Work out how many lines in the data below contain "Agreement", and state that count with nothing added.

# EXERCISE INPUT:
-------------------------
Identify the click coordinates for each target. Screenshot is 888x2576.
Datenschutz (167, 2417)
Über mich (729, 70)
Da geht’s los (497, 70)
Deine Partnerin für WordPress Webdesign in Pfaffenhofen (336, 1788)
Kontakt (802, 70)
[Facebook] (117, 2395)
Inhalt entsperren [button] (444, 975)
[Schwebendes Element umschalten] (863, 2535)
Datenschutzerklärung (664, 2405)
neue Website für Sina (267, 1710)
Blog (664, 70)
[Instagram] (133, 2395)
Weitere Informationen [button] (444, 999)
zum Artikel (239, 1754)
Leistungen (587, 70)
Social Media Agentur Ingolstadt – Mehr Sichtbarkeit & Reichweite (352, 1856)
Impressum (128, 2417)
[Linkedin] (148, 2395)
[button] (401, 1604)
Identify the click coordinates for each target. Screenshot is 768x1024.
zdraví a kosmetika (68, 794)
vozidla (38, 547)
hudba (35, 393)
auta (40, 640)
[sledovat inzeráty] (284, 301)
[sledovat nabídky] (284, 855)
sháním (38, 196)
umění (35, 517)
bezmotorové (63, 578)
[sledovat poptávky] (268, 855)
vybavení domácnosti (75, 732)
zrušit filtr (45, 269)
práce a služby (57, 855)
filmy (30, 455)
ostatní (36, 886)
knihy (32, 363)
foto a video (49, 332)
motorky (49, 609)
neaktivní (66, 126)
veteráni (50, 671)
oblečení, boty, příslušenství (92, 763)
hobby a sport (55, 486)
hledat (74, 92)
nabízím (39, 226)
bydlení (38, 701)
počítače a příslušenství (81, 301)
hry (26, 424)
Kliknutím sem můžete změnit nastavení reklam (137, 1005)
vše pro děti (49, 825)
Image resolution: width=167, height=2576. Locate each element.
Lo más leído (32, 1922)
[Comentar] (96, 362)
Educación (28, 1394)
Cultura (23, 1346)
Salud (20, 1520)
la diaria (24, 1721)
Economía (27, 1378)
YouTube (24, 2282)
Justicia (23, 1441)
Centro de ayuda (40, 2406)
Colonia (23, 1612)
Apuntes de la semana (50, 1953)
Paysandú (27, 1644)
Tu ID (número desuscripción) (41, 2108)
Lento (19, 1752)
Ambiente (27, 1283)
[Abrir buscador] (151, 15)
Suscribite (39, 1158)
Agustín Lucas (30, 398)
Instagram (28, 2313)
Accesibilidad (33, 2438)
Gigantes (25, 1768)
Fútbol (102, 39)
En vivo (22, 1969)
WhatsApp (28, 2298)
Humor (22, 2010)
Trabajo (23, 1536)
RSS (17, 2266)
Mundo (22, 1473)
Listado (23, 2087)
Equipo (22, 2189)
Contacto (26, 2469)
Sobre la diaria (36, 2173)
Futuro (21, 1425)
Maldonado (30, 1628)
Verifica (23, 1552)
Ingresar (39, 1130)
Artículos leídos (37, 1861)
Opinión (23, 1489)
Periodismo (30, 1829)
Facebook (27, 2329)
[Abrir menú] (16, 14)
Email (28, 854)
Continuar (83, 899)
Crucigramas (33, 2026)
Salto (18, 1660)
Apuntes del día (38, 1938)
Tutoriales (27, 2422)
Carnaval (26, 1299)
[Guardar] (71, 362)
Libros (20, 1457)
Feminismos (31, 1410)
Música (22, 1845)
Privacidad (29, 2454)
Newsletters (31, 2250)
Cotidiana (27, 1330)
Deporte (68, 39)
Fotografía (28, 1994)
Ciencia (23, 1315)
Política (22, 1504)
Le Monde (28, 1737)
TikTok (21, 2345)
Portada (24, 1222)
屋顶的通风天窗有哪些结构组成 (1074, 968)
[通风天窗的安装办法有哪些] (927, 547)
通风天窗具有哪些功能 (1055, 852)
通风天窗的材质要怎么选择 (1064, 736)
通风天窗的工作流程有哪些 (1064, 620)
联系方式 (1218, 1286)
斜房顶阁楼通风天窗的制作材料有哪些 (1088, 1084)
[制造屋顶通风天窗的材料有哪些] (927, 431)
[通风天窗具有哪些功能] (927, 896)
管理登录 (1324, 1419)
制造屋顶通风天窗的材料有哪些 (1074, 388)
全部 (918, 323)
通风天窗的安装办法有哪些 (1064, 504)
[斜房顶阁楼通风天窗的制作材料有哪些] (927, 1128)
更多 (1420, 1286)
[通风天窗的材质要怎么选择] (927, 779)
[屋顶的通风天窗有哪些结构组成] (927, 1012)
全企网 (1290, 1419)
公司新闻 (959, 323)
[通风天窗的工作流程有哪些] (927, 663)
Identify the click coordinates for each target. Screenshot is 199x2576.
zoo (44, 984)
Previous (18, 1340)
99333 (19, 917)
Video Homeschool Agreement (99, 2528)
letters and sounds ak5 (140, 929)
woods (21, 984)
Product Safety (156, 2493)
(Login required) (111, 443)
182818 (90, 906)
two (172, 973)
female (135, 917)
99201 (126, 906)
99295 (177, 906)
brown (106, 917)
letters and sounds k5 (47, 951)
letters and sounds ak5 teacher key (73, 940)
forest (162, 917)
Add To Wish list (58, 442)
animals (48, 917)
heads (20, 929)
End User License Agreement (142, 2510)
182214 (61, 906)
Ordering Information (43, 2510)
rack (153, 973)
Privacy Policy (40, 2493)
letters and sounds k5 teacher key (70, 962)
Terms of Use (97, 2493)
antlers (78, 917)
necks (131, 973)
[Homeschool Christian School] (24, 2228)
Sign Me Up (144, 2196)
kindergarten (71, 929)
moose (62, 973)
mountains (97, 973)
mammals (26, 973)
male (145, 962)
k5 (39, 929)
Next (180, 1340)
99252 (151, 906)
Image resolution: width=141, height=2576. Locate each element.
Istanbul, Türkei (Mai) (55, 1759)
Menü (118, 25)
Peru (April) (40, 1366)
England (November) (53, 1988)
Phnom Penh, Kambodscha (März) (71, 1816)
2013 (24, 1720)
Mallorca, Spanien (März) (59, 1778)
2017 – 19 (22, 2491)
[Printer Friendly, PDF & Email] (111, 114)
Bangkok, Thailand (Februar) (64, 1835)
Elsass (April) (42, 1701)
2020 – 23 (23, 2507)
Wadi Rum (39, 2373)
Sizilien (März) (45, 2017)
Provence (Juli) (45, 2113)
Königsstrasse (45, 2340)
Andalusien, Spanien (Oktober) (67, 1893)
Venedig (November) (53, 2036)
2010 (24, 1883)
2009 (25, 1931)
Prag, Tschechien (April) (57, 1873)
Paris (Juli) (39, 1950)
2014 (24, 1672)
-------------------------
# YOUR RESPONSE:
2